Julieta
Avec Almodovar, on viellit ensemble. Quand il était en âge de tourner Femmes au bord de la crise de nerf, j'étais en âge de le regarder (avec un petit effet retard, car il a quand même 16 ans de plus que moi).
Aujourd'hui, je dois donc être particulièrement bien disposé à recevoir Julieta et ses thématiques (le temps qui passe, le rapport aux enfants qui grandissent, le retour sur le passé).
Il me semble qu'Almodovar, avec ce film, accentue ses rapprochements avec Hitchcock, déjà perceptibles dans certains de ses films précédents.
L'atmosphère créée au début du film est par exemple volontairement mystérieuse. Le flash-back du train est à ce titre exemplaire, et comporte tout ce que le film a d'excellent. Il commence par "J'ai rencontré ton père dans le train". On voit un homme s'asseoir en face de l'héroïne, on pense que c'est lui ! Mais non. Pourtant le rôle de cet homme va être décisif pour la suite. Il règne dans toute cette scène une ambiance qui n'augure rien de bon (le cerf est bizarre, le choc du train est montré à l'aide de ralentis anxyogènes) alors qu'elle est aussi la rencontre sensuelle de Julieta et de Xoan.
Autre similitude avec les films d'Hitchcock : l'attention extrême qu'accorde Almodovar à la forme.
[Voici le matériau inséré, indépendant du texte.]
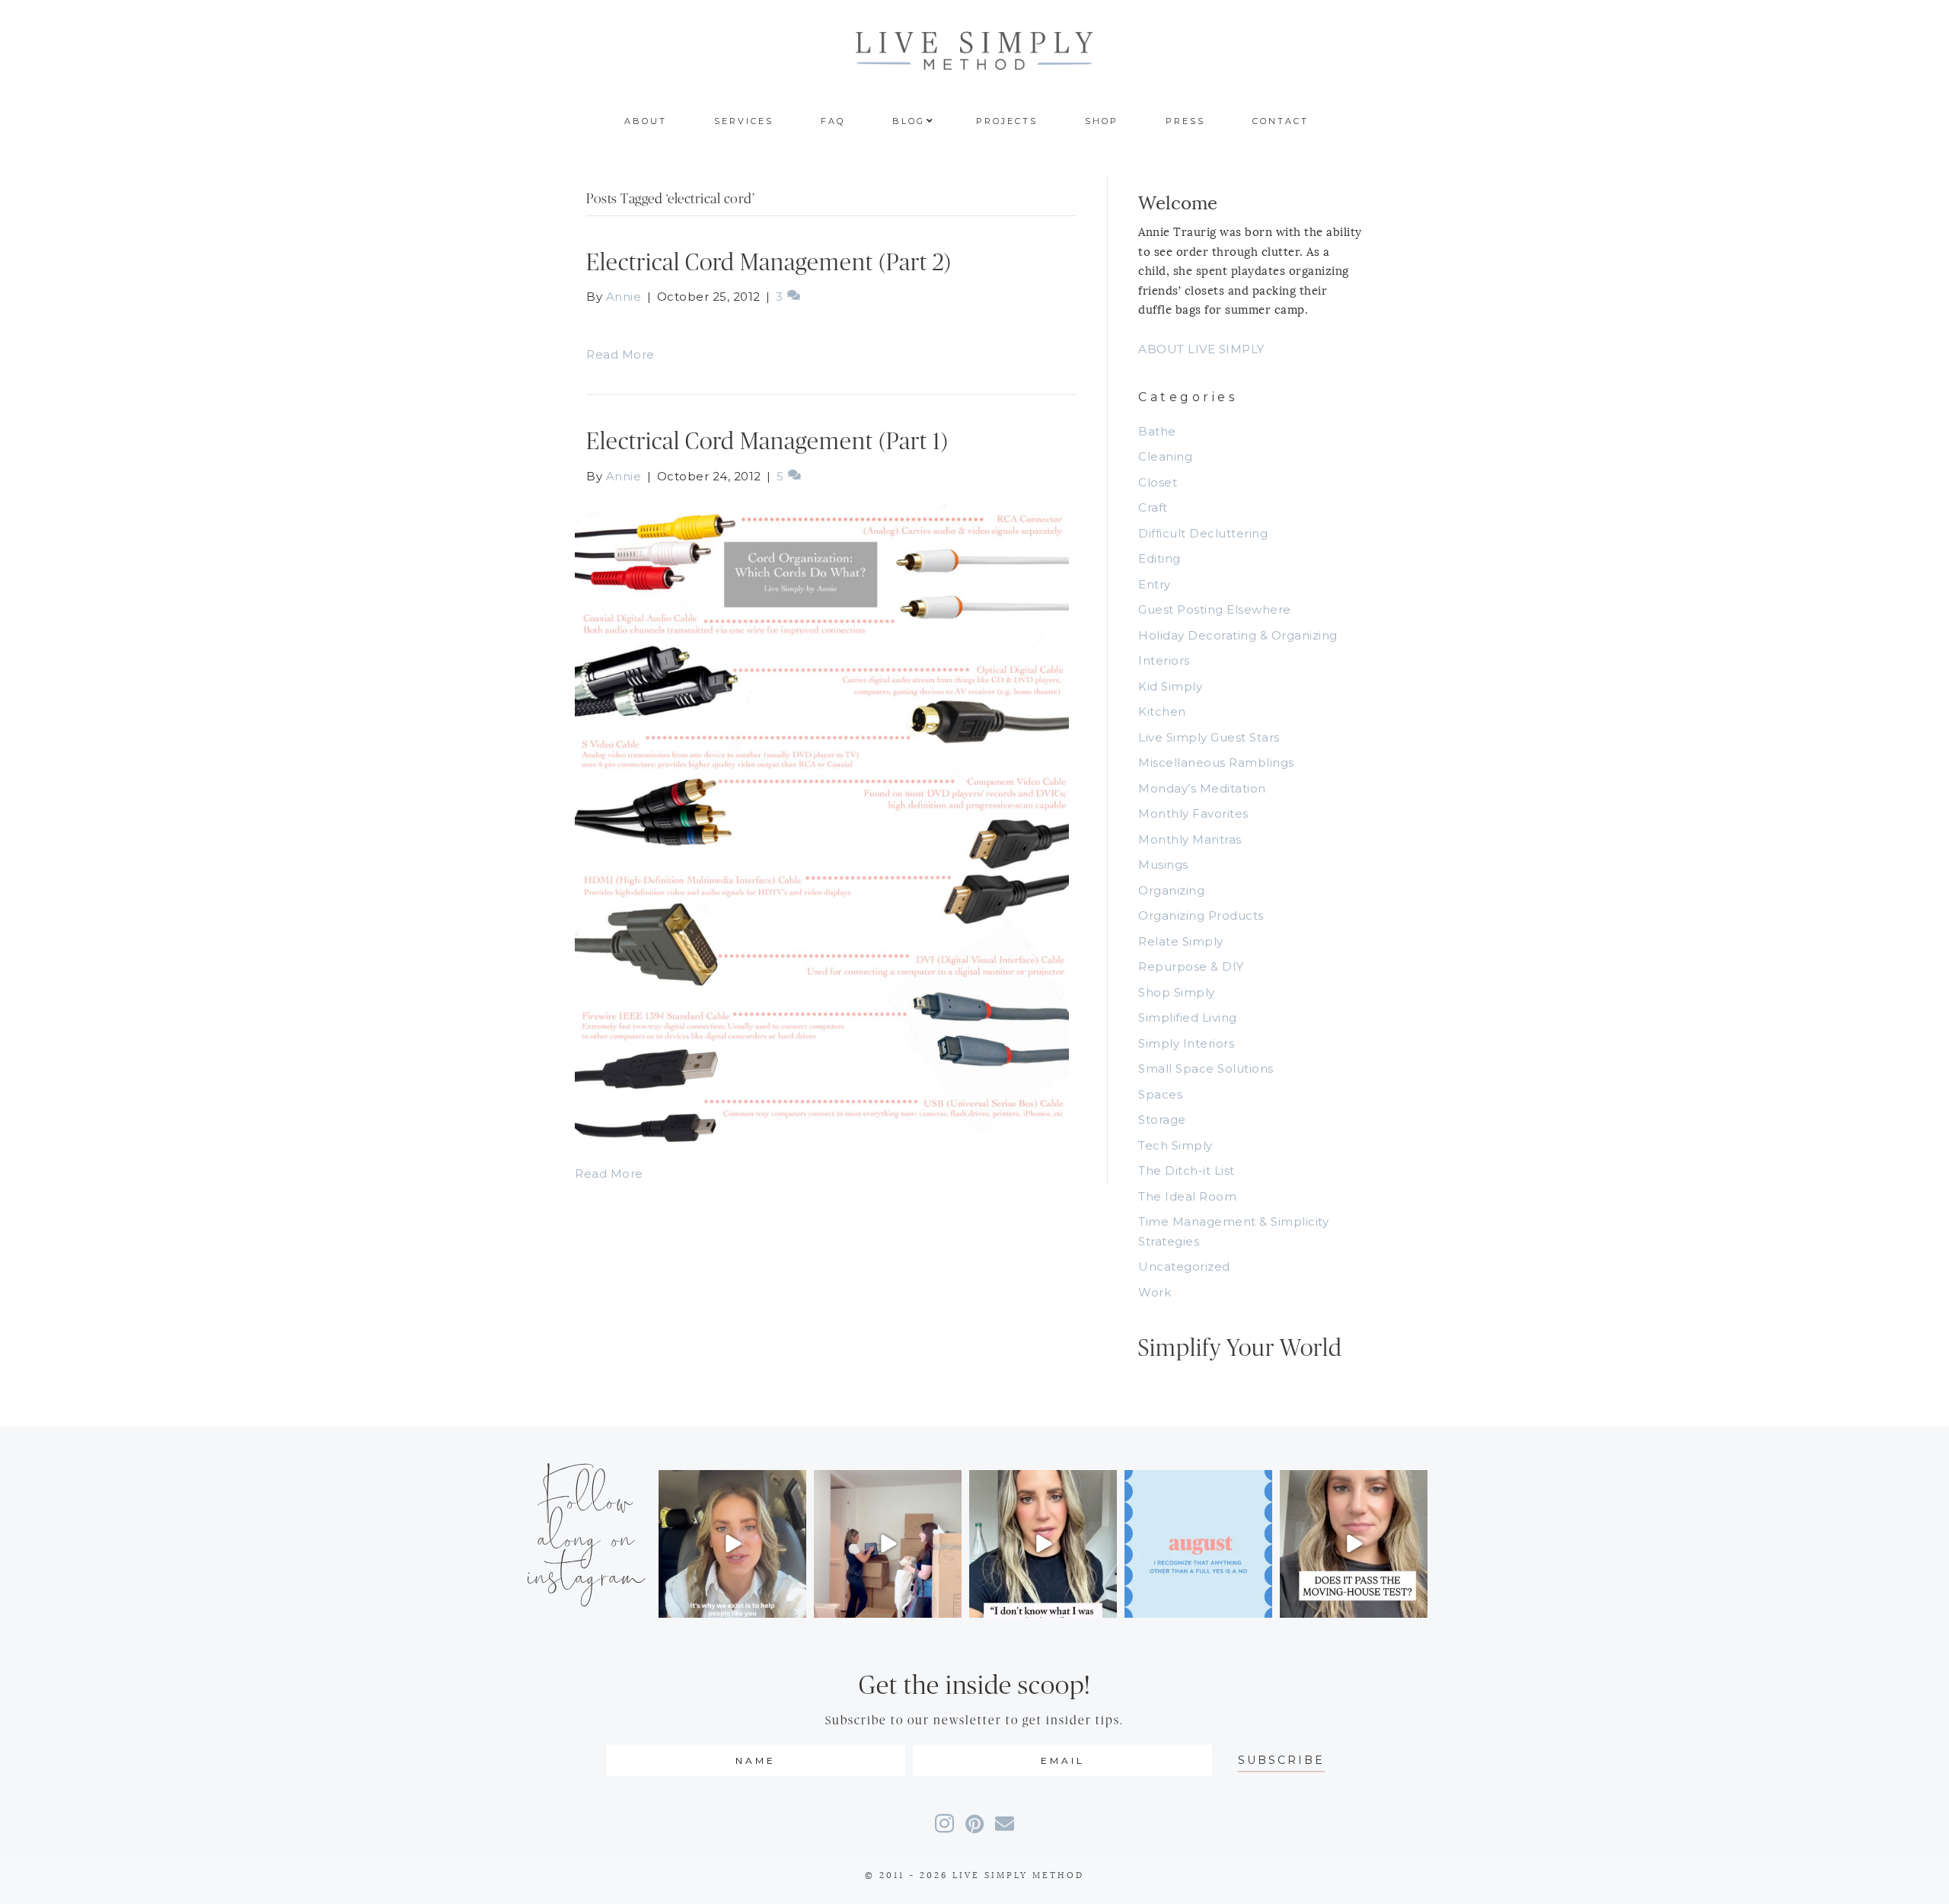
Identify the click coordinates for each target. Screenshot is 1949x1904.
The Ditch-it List (1186, 1170)
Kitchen (1162, 711)
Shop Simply (1176, 992)
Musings (1163, 864)
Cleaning (1165, 456)
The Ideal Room (1187, 1196)
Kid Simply (1170, 686)
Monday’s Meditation (1202, 788)
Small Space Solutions (1206, 1068)
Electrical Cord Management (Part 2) (769, 263)
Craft (1153, 507)
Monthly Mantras (1190, 839)
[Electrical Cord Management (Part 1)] (822, 823)
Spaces (1160, 1094)
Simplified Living (1187, 1017)
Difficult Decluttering (1203, 533)
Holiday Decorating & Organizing (1238, 635)
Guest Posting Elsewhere (1214, 609)
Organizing (1171, 890)
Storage (1162, 1119)
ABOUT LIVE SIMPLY (1201, 349)
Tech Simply (1175, 1145)
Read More (620, 354)
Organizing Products (1201, 915)
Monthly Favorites (1193, 813)
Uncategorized (1184, 1266)
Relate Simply (1180, 941)
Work (1154, 1292)
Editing (1159, 558)
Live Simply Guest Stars (1209, 737)
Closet (1157, 482)
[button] (1281, 1760)
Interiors (1164, 660)
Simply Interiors (1186, 1043)
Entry (1154, 584)
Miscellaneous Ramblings (1216, 762)
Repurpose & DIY (1191, 966)
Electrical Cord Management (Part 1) (767, 442)
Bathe (1157, 431)
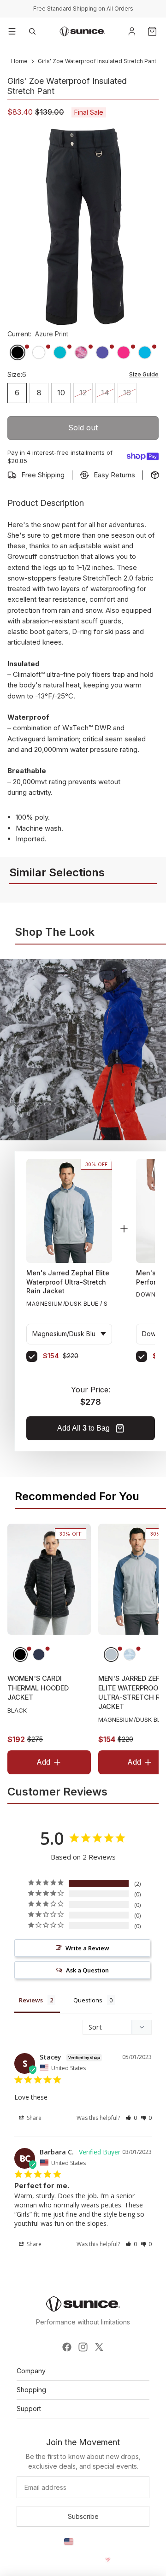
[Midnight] (39, 1654)
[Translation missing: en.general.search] (32, 31)
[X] (99, 2347)
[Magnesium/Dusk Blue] (111, 1654)
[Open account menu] (132, 31)
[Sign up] (83, 2516)
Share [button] (33, 2118)
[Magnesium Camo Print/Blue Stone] (129, 1654)
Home (19, 61)
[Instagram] (83, 2347)
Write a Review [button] (87, 1948)
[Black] (20, 1654)
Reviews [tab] (31, 2000)
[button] (131, 2118)
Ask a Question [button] (87, 1970)
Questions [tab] (87, 2000)
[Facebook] (67, 2347)
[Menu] (12, 31)
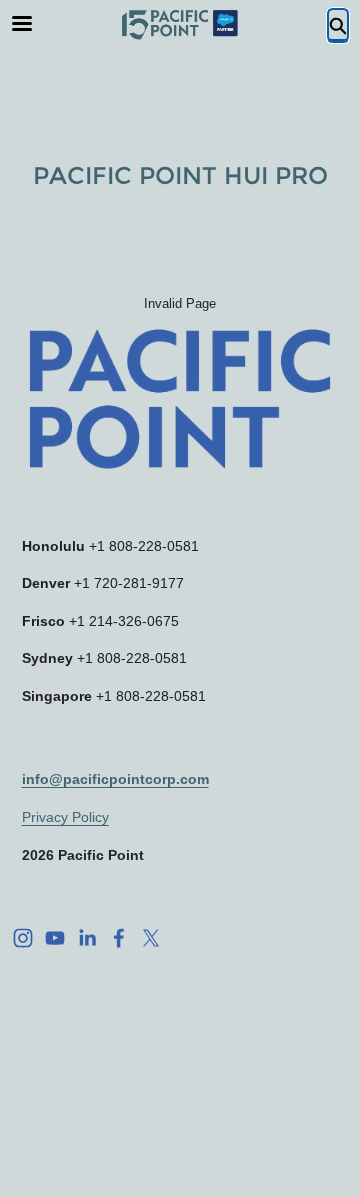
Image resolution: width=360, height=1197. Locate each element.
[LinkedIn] (87, 938)
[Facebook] (119, 938)
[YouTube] (55, 938)
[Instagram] (23, 938)
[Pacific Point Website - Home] (180, 25)
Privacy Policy (65, 817)
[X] (151, 938)
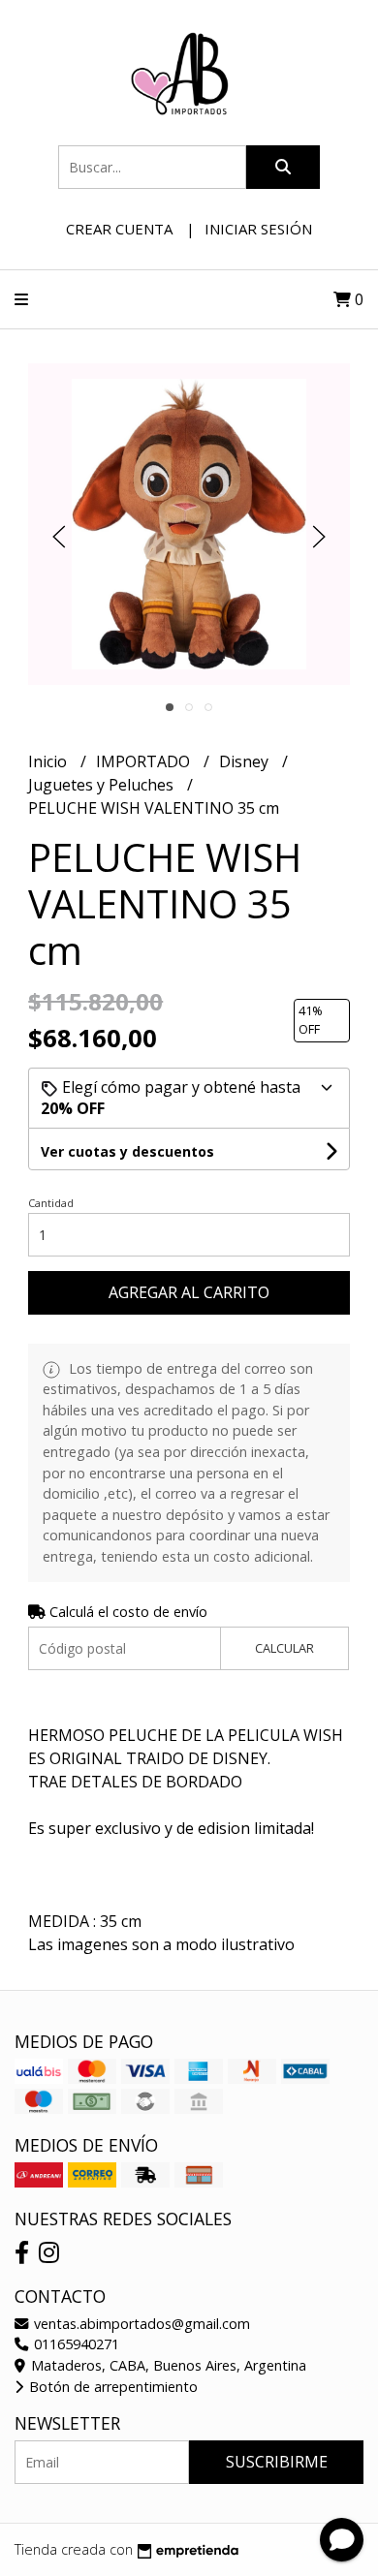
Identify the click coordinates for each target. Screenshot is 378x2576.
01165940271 (74, 2344)
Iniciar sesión (258, 228)
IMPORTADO (145, 761)
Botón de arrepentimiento (111, 2386)
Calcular (284, 1648)
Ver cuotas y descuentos (127, 1151)
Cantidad (51, 1202)
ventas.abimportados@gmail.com (140, 2323)
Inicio (49, 761)
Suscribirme (277, 2461)
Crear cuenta (119, 228)
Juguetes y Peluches (102, 784)
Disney (245, 761)
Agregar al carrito (189, 1292)
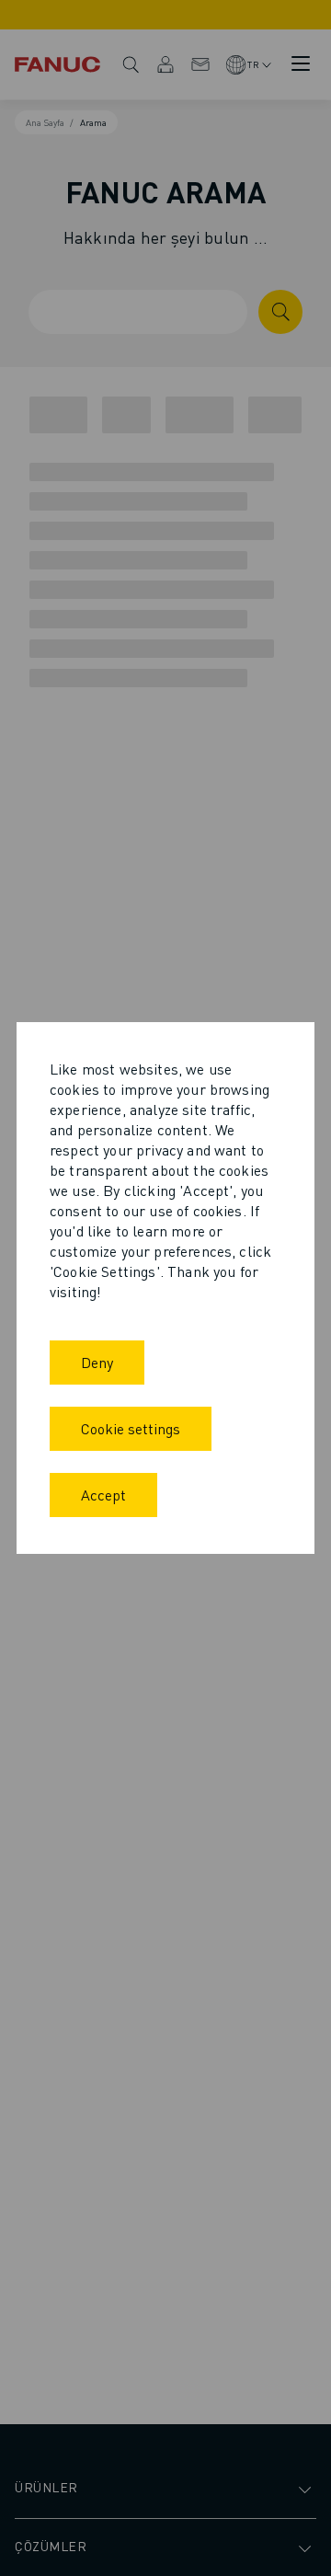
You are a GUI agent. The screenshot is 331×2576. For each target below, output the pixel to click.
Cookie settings (130, 1428)
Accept (103, 1494)
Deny (97, 1362)
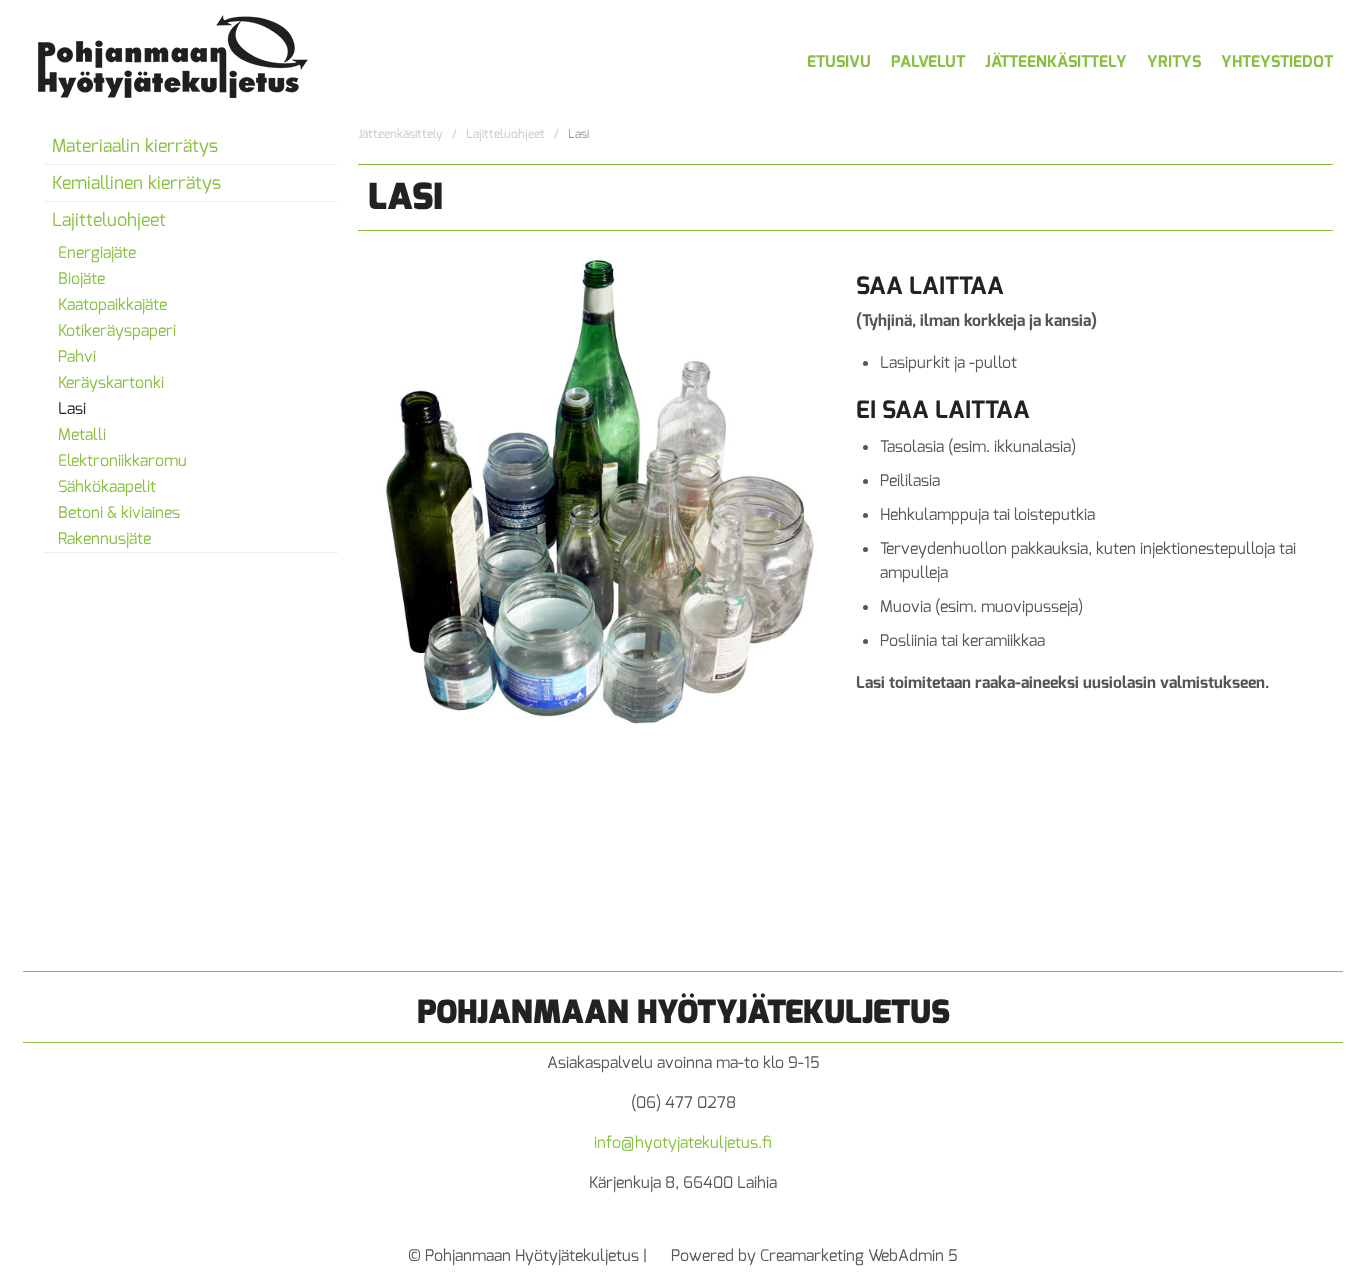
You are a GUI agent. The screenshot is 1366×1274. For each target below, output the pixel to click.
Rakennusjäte (104, 538)
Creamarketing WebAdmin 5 (859, 1255)
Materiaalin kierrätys (135, 146)
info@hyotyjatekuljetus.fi (683, 1142)
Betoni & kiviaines (119, 512)
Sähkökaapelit (107, 486)
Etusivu (839, 61)
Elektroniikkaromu (122, 460)
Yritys (1174, 61)
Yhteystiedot (1277, 61)
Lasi (72, 408)
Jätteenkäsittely (1056, 61)
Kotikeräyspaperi (117, 330)
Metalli (82, 434)
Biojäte (81, 278)
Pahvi (77, 356)
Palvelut (928, 61)
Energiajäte (97, 252)
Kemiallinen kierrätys (136, 183)
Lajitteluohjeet (109, 220)
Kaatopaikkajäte (112, 304)
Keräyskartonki (111, 382)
Le film est en tous points magnifique formellement : les décors sont sublimes (les couleurs de l'appartement de Julieta !), la musique est envoutante, la mise en scène d'une fluidité magistrale, à l'image de cette séquence incroyable où les deux actrices jouant le même personnage se succèdent dans le même plan. C'est très lentement et avec beaucoup de subtilité que l'intrigue se dévoile petit à petit.
Un très beau film porté par un groupe d'actrices magnifiques, incluant une fois de plus l'impayable Rossy de Palma en domestique acariâtre.